> TASK PROMPT: Could the data below be retyped exactly, without its pictures?

> DATA RECORDS:

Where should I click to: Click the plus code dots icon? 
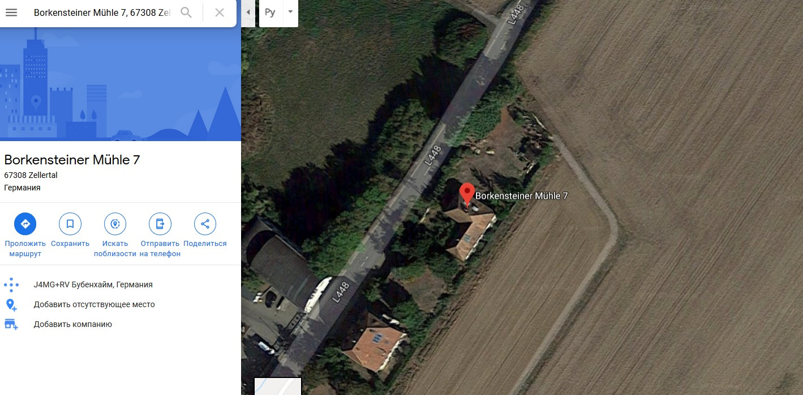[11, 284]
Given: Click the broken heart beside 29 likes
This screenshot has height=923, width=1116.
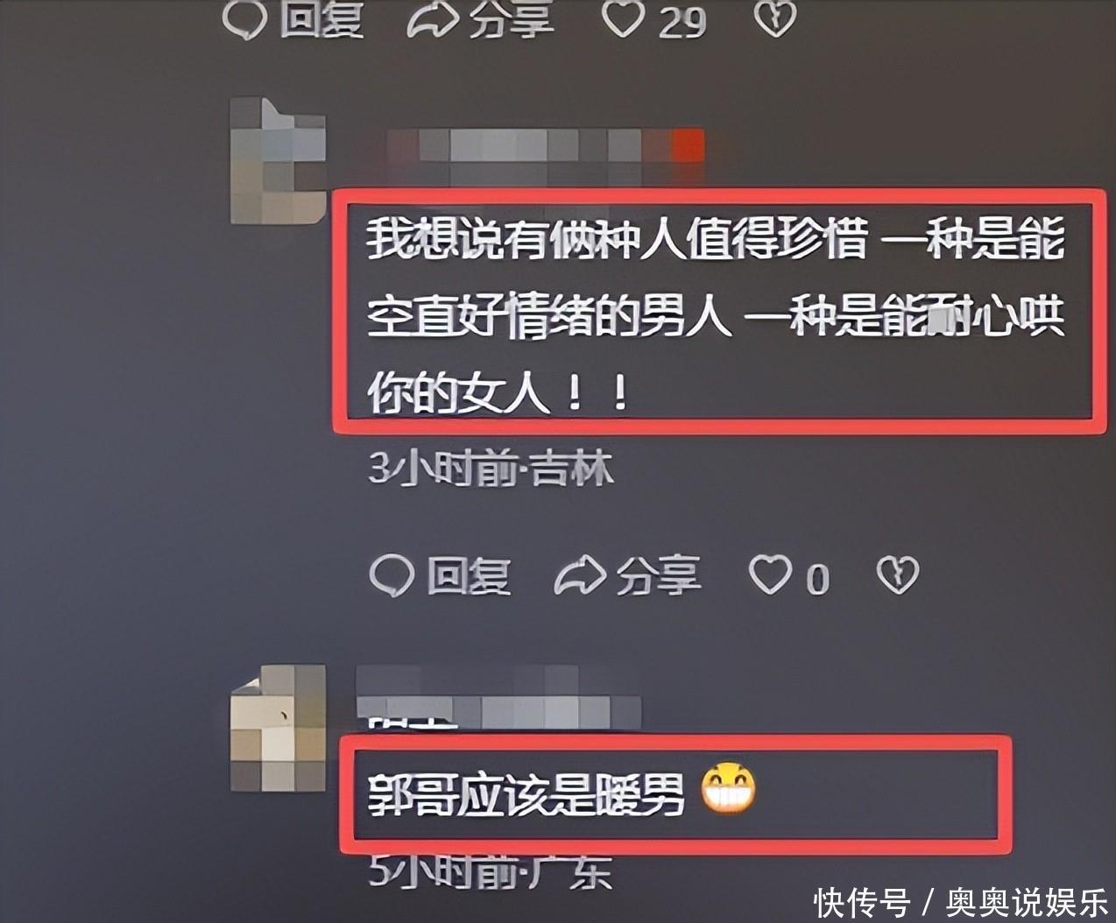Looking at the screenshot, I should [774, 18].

> FINISHED EXERCISE:
Where should I click to: Click the plus code dots icon? 
[11, 284]
Given: Click the broken heart beside 29 likes
This screenshot has height=923, width=1116.
Looking at the screenshot, I should [774, 18].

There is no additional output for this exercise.